Russland hatte die USA-Reise Selenskyjs und die angekündigten neuen Waffenlieferungen bereits vor dem Treffen im Weißen Haus kritisiert. "Das alles führt zweifellos zu einer Verschärfung des Konflikts und verheißt an sich nichts Gutes für die Ukraine", sagte Kremlsprecher Dmitri Peskow der russischen Nachrichtenagentur Interfax zufolge. Er erwarte nicht, dass Selenskyj nach seiner Reise verhandlungsbereiter gegenüber Moskau sein werde.
Biden sichert Unterstützung der Luftabwehr zu
Selenskyj landete am Mittwoch auf dem Militärflughafen Joint Base Andrews unweit der US-Hauptstadt Washington mit einer amerikanischen Regierungsmaschine. Die Reise geht mit einem Sicherheitsrisiko für den ukrainischen Präsidenten einher - was die US-Regierung zu dem ungewöhnlichen Schritt bewogen haben dürfte. Dem polnischen Fernsehen zufolge war Selenskyjs Maschine im polnischen Rzeszów abgeflogen.
Selenskyj wurde am Weißen Haus mit einem roten Teppich von Biden und dessen Ehefrau Jill empfangen. Biden trat wie gewohnt im Anzug auf, Selenskyj trug einen olivgrünen Armeepullover und eine dazu passende Hose. "Wir werden weiterhin die Fähigkeit der Ukraine stärken, sich selbst zu verteidigen, insbesondere die Luftverteidigung, und deshalb werden wir der Ukraine Patriot-Raketenbatterien bereitstellen", sagte Biden kurze Zeit später im Oval Office. Selenskyj überreichte Biden als Zeichen des Dankes die Medaille eines ukrainischen Soldaten.
Patriot-Raketen könnten Karten neu mischen
Die USA sind der wichtigste Verbündete der Ukraine. Sie unterstützen das Land bei der Verteidigung gegen Russlands Angriff unter anderem mit Militärausrüstung und Geld.
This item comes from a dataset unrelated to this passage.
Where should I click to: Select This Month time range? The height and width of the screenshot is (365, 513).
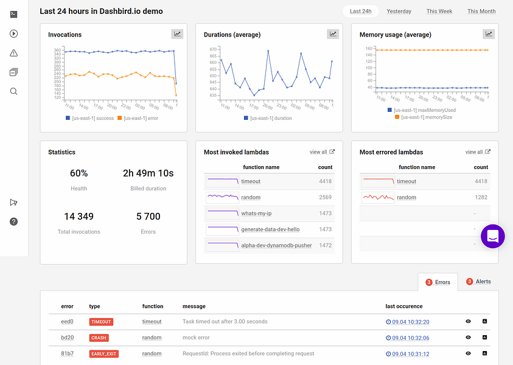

Anlässlich des Besuchs von Selenskyj kündigten die USA ein weiteres Militärhilfe-Paket in Höhe von 1,85 Milliarden US-Dollar (rund 1,7 Milliarden Euro) an. Darin enthalten ist auch die Patriot-Batterie. Das Luftverteidigungssystem dürfte Russlands Angriffe mit Raketen und Drohnen auf die zivile Infrastruktur in der Ukraine erschweren. Insgesamt beläuft sich US-Militärhilfe für die Ukraine seit Beginn der Amtszeit von Biden auf 21,9 Milliarden US-Dollar.
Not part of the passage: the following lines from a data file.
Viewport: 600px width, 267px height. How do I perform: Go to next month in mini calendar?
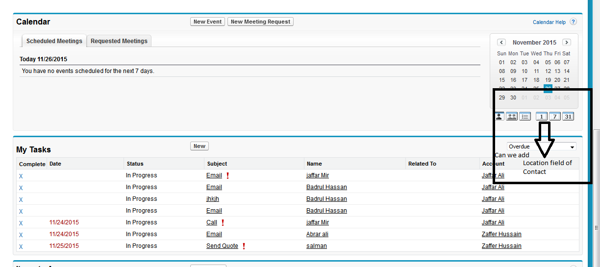pyautogui.click(x=566, y=43)
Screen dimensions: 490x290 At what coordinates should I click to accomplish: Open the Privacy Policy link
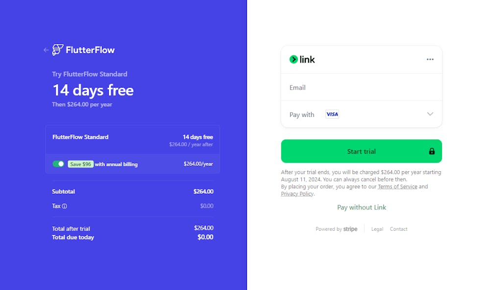click(297, 194)
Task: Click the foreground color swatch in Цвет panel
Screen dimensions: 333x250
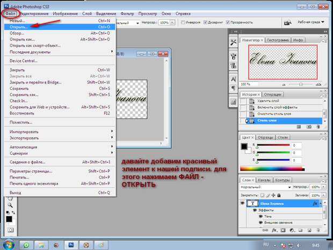Action: click(244, 146)
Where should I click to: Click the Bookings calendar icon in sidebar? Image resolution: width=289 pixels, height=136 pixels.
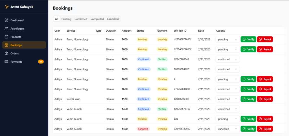tap(6, 45)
Die frühere Sowjetrepublik hatte wegen der russischen Raketenangriffe auf ihre Städte und die Infrastruktur der Energieversorgung um weitere Flugabwehrsysteme gebeten. Das Luftverteidigungssystem Patriot dürfte die Karten in dem Krieg neu mischen. Ein US-Regierungsvertreter sagte, die ukrainischen Truppen würden in einem Drittland ausgebildet. Weitere Angaben dazu machte er nicht. Naheliegend wäre, dass ukrainische Soldaten - wie auch bei anderen Waffensystemen schon praktiziert - in Deutschland ausgebildet werden, beispielsweise auf dem Truppenübungsplatz Grafenwöhr in Bayern.
Parallel zu Selenskyjs Flug in die USA sprach Russlands Präsident Wladimir Putin in Moskau bei einer erweiterten Sitzung des Verteidigungsministeriums. Dort verlangte er ein höheres Tempo bei der Aufrüstung und Modernisierung der Streitkräfte. Als Beispiel nannte der Kremlchef den Einsatz von Drohnen - bisher ein Schwachpunkt der russischen Streitkräfte. Außerdem werde die mit Atomsprengköpfen bestückbare neue Interkontinentalrakete vom Typ Sarmat bald einsatzbereit sein. Für die weitere Aufrüstung der Armee gebe es "keine finanziellen Beschränkungen", sagte Putin weiter.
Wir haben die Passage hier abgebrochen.